▸ **Requirement**
Beginning with the line that holds "Click the Profiil user icon", write out the remaining lines of the material exactly, the last line included.

▸ **Dataset records**
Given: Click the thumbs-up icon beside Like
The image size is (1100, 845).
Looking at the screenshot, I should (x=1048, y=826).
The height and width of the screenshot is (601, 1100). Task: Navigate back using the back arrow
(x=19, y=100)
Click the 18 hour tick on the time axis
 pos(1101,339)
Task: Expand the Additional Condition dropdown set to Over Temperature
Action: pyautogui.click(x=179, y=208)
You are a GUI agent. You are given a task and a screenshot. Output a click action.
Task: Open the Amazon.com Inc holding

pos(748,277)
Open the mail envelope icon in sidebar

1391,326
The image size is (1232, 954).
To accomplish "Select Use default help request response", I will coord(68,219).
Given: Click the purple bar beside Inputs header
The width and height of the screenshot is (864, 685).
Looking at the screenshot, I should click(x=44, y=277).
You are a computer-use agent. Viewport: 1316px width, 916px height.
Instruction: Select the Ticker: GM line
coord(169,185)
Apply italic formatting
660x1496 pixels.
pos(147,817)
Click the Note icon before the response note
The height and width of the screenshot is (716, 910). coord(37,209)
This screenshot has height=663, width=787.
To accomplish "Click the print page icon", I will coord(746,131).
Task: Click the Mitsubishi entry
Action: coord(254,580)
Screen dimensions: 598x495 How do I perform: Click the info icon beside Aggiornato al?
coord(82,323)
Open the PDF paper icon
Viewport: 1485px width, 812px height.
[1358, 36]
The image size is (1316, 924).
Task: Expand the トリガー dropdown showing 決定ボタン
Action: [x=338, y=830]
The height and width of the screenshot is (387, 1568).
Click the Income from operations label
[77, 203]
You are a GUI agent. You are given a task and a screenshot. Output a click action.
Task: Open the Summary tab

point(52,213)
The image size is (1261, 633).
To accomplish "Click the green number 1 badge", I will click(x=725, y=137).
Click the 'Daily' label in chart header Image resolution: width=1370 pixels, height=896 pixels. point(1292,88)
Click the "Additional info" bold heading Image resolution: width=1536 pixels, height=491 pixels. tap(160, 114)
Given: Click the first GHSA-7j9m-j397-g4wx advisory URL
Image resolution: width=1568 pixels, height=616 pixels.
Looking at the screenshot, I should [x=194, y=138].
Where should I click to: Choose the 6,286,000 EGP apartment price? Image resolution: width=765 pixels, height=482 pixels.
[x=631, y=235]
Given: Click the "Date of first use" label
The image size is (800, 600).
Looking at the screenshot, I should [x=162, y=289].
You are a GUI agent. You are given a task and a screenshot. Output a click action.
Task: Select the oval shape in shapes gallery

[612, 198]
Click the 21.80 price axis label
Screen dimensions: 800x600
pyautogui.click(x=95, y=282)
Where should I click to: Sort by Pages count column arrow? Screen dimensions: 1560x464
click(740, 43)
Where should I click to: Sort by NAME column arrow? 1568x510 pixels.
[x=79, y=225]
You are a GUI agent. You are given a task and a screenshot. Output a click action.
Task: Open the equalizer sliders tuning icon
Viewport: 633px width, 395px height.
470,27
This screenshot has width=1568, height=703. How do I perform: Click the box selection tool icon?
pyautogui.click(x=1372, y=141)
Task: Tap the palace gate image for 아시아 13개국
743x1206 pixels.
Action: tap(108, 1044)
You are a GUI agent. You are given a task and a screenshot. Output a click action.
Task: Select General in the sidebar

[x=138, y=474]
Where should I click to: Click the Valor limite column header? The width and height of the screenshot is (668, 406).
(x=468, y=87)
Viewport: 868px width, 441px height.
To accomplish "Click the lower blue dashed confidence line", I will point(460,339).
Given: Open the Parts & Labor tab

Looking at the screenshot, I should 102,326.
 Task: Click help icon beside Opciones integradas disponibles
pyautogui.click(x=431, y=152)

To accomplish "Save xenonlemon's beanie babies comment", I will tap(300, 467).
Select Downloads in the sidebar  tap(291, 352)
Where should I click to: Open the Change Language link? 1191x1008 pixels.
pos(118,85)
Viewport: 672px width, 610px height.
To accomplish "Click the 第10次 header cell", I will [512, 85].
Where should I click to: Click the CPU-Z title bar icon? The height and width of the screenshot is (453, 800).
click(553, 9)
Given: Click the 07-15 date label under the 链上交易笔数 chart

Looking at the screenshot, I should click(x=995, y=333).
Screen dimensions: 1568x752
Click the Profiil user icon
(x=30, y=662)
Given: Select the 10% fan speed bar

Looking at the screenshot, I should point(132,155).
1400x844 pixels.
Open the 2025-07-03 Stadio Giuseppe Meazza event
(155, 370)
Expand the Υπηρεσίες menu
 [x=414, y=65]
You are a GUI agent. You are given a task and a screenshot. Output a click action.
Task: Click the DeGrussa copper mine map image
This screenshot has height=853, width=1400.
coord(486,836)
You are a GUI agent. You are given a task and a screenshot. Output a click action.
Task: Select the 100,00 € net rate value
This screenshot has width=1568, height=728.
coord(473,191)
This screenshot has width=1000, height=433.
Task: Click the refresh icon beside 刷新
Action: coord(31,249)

▸ **Reply to the exercise**
Click the Profiil user icon
(x=30, y=662)
Given: Select the 10% fan speed bar

Looking at the screenshot, I should point(132,155).
1400x844 pixels.
Open the 2025-07-03 Stadio Giuseppe Meazza event
(155, 370)
Expand the Υπηρεσίες menu
 [x=414, y=65]
You are a GUI agent. You are given a task and a screenshot. Output a click action.
Task: Click the DeGrussa copper mine map image
This screenshot has height=853, width=1400.
coord(486,836)
You are a GUI agent. You are given a task and a screenshot. Output a click action.
Task: Select the 100,00 € net rate value
This screenshot has width=1568, height=728.
coord(473,191)
This screenshot has width=1000, height=433.
Task: Click the refresh icon beside 刷新
Action: coord(31,249)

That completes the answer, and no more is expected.